### Aim of the task:
Working from the entries below, give again each line from the first through the one containing "Task: Select the 全て filter tab", exactly and with nothing else.

### Materials provided:
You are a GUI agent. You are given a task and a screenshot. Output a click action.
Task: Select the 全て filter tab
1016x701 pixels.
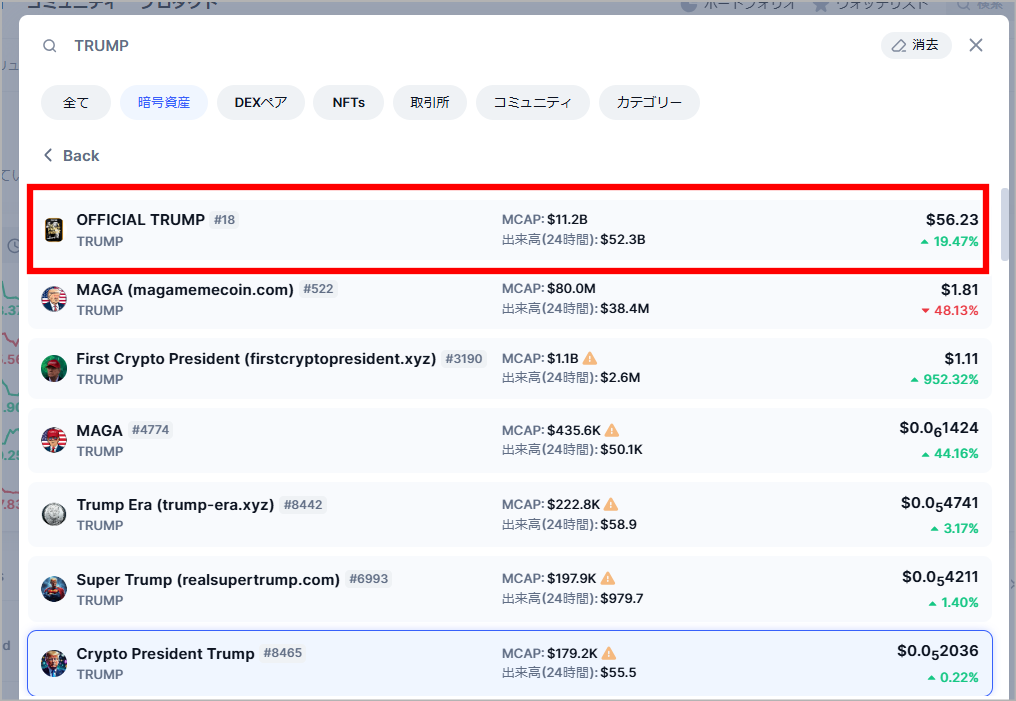pyautogui.click(x=76, y=102)
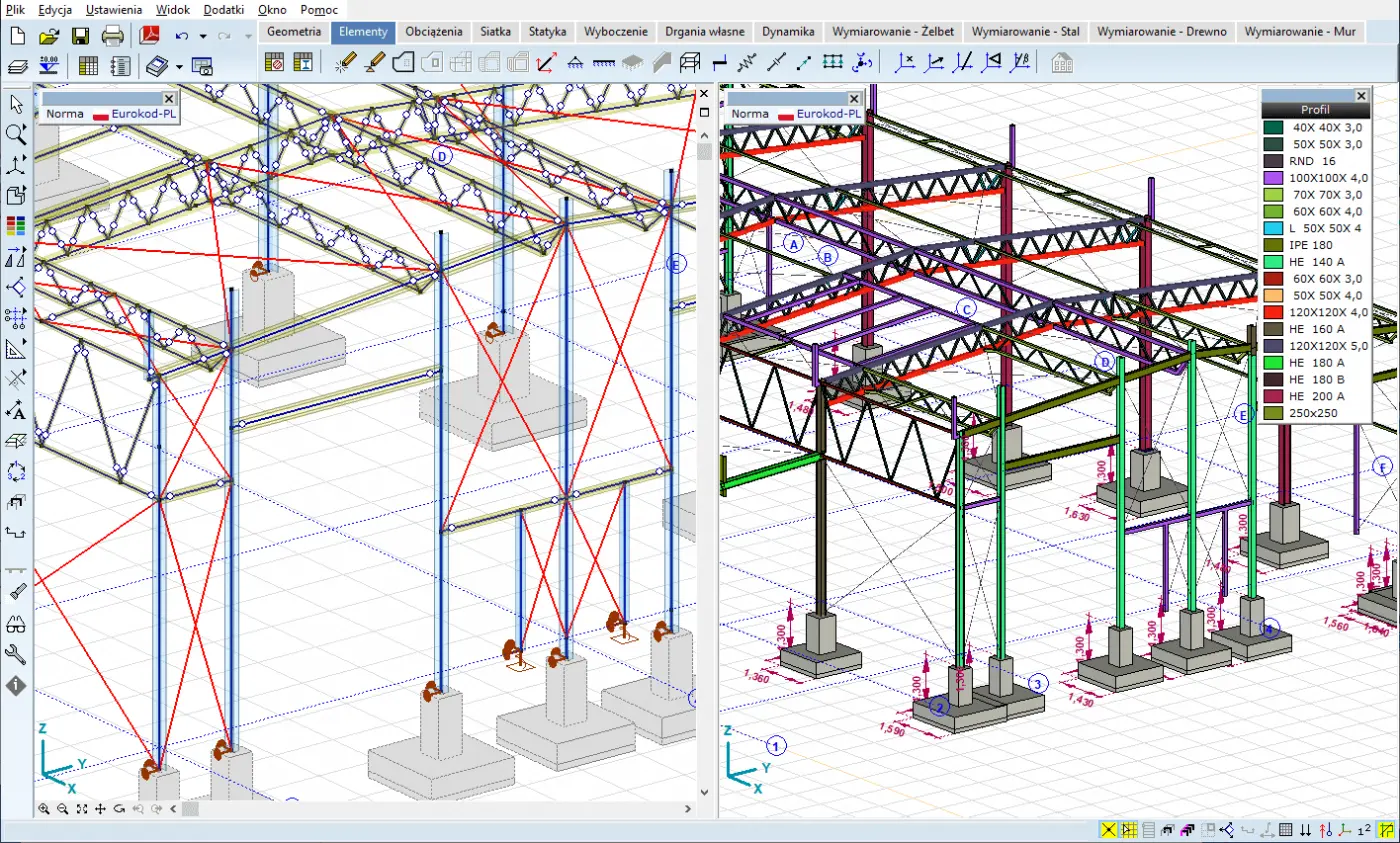Click the HE 200 A color swatch in legend
The image size is (1400, 843).
point(1273,396)
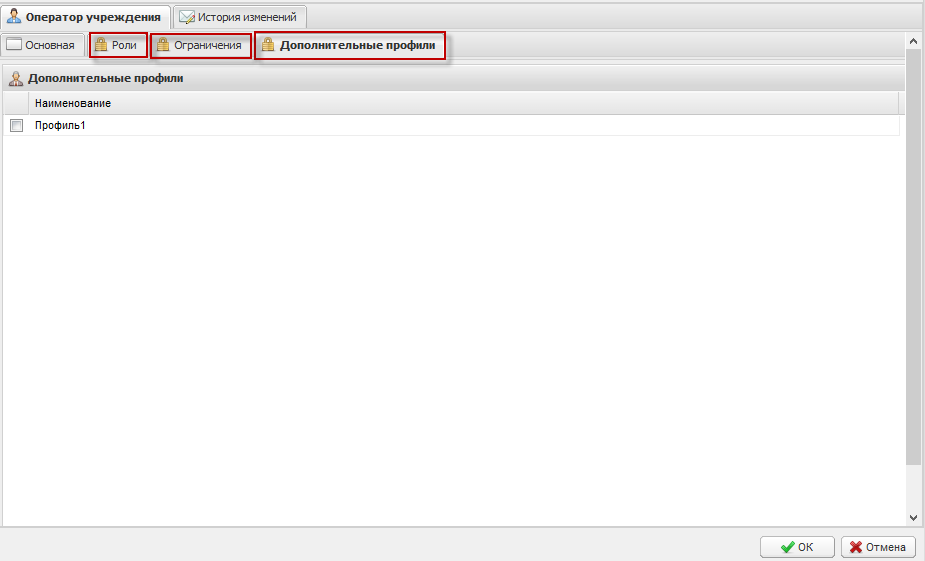Viewport: 925px width, 561px height.
Task: Click the envelope icon on История изменений
Action: (186, 17)
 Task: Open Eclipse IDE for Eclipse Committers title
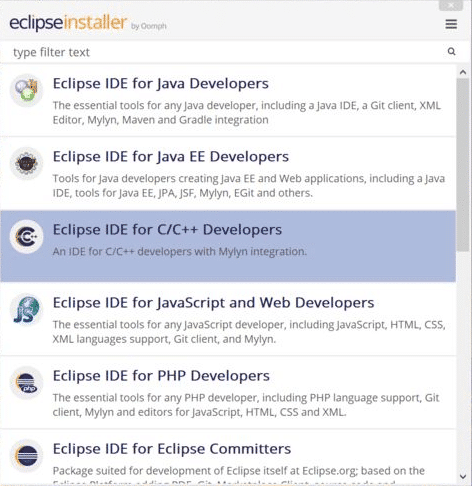coord(172,449)
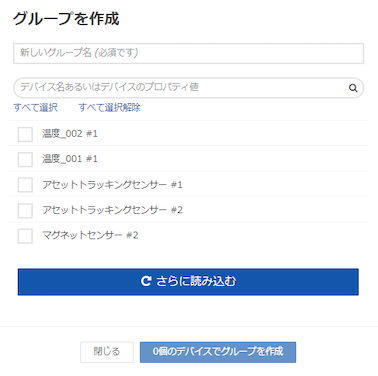This screenshot has height=376, width=378.
Task: Enable the マグネットセンサー #2 checkbox
Action: click(x=25, y=236)
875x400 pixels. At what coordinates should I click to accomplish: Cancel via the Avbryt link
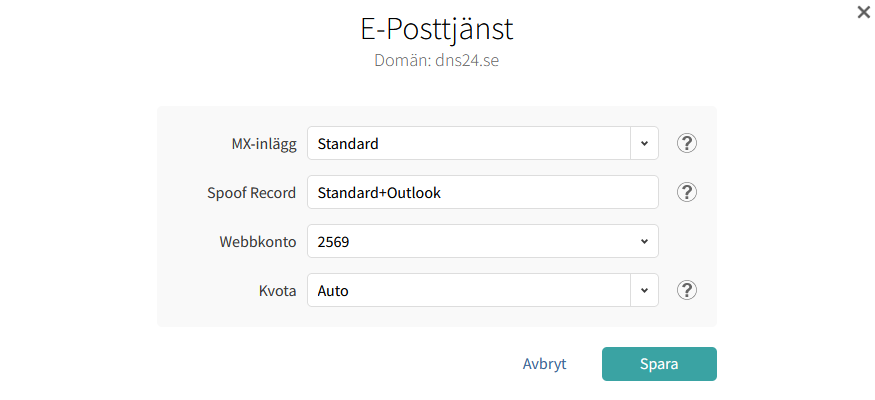coord(544,364)
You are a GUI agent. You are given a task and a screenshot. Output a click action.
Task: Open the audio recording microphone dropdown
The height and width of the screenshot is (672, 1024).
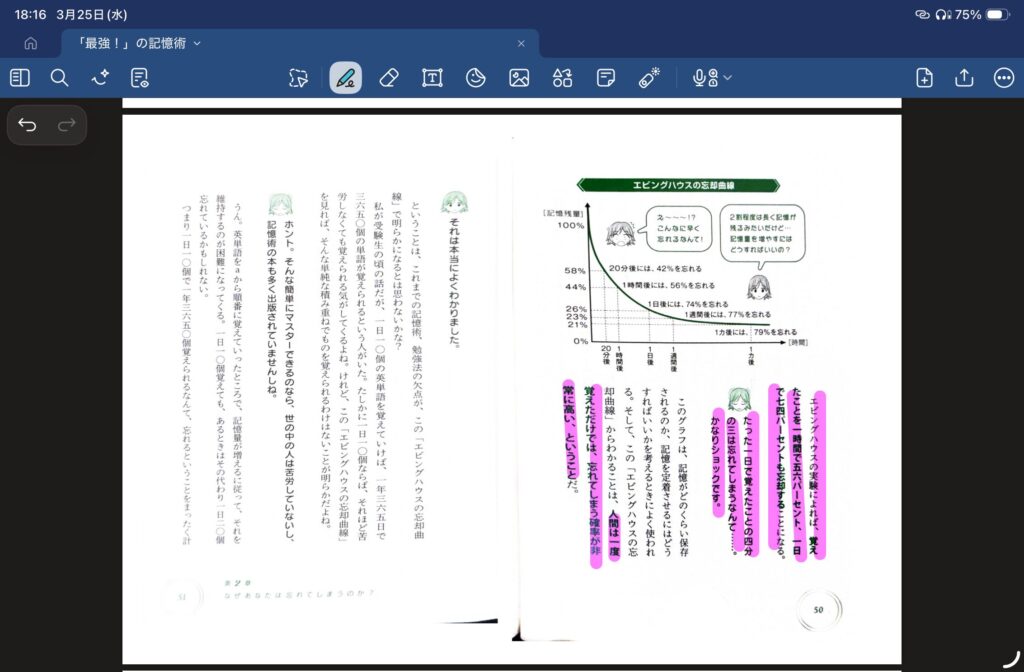pyautogui.click(x=712, y=78)
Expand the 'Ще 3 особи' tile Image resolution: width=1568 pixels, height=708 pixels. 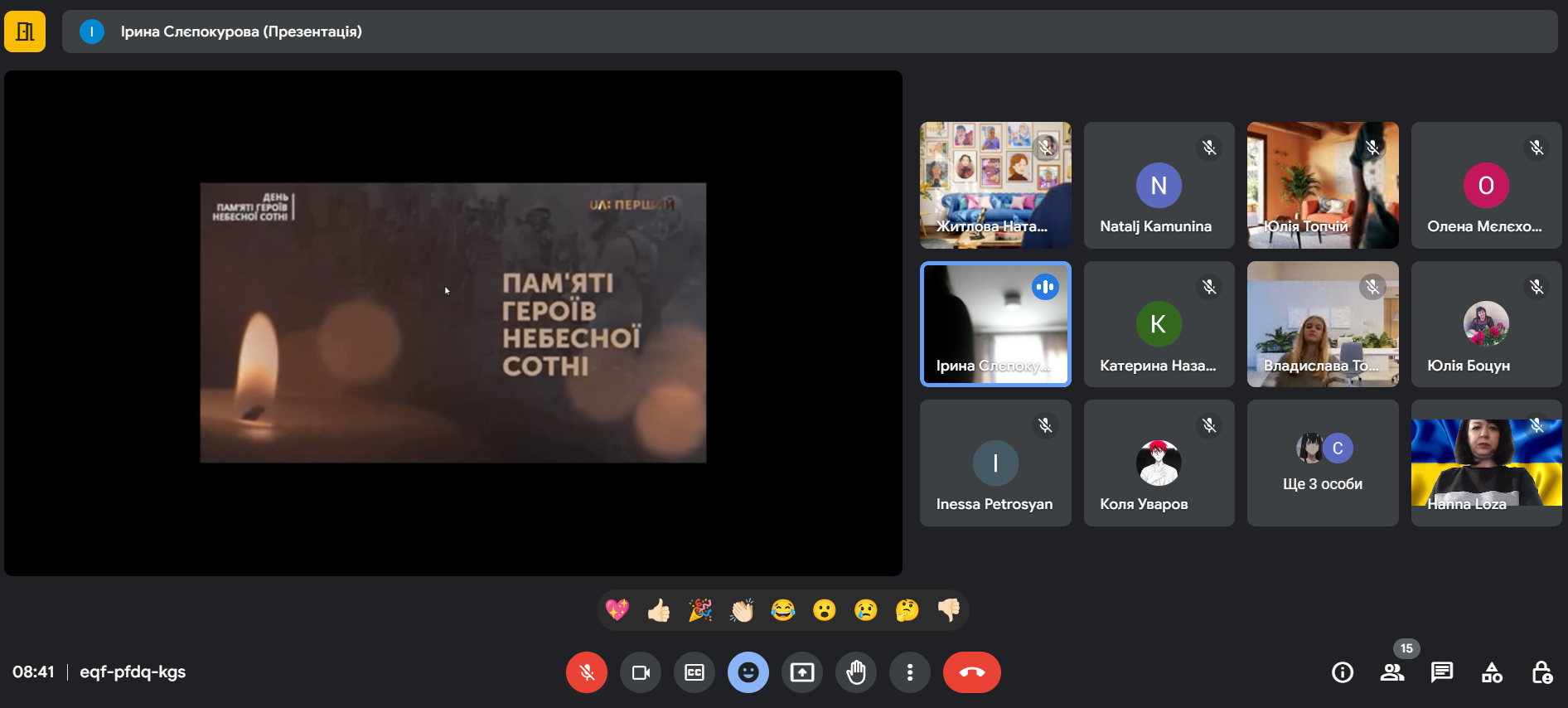(1323, 463)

### Written answer:
You are a GUI agent. You are given a task and a screenshot. Output a click action.
Task: Select the 全て filter tab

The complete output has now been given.